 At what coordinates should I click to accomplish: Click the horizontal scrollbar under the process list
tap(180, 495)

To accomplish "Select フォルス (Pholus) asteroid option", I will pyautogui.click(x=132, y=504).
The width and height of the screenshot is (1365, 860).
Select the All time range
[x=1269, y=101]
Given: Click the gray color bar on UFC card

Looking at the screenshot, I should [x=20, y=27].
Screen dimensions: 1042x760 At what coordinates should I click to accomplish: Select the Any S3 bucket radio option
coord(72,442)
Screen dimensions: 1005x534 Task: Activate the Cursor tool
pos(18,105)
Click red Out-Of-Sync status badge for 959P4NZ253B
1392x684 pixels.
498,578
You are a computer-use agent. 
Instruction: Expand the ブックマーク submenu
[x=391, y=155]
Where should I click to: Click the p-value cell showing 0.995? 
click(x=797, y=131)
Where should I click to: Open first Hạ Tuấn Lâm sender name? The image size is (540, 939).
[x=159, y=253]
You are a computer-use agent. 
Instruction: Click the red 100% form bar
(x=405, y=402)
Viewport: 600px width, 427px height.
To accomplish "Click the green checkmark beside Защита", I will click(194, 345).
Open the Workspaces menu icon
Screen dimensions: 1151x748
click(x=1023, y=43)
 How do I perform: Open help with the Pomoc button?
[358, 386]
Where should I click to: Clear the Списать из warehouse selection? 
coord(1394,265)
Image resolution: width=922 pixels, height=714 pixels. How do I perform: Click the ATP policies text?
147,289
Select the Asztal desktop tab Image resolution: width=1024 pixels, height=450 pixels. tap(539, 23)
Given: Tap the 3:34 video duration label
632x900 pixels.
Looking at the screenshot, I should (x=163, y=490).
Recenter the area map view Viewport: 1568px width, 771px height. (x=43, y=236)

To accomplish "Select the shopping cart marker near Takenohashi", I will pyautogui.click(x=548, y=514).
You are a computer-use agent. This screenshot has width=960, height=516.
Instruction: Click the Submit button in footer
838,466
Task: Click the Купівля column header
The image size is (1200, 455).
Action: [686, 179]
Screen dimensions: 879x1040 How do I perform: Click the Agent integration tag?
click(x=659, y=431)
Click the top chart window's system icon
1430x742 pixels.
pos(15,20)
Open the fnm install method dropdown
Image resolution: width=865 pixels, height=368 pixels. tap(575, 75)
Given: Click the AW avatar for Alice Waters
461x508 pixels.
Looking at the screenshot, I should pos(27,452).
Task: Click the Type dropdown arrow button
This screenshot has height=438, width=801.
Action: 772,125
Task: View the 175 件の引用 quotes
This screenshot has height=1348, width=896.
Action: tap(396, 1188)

──────

#### [Required work]
Working down from the line that contains "632x900 pixels.", retype each line exactly through the last line of the data, and give nothing else.

#### [Solution below]
632x900 pixels.
Looking at the screenshot, I should (x=163, y=490).
Recenter the area map view Viewport: 1568px width, 771px height. (x=43, y=236)

To accomplish "Select the shopping cart marker near Takenohashi", I will pyautogui.click(x=548, y=514).
You are a computer-use agent. This screenshot has width=960, height=516.
Instruction: Click the Submit button in footer
838,466
Task: Click the Купівля column header
The image size is (1200, 455).
Action: [686, 179]
Screen dimensions: 879x1040 How do I perform: Click the Agent integration tag?
click(x=659, y=431)
Click the top chart window's system icon
1430x742 pixels.
pos(15,20)
Open the fnm install method dropdown
Image resolution: width=865 pixels, height=368 pixels. tap(575, 75)
Given: Click the AW avatar for Alice Waters
461x508 pixels.
Looking at the screenshot, I should pos(27,452).
Task: Click the Type dropdown arrow button
This screenshot has height=438, width=801.
Action: 772,125
Task: View the 175 件の引用 quotes
This screenshot has height=1348, width=896.
Action: tap(396, 1188)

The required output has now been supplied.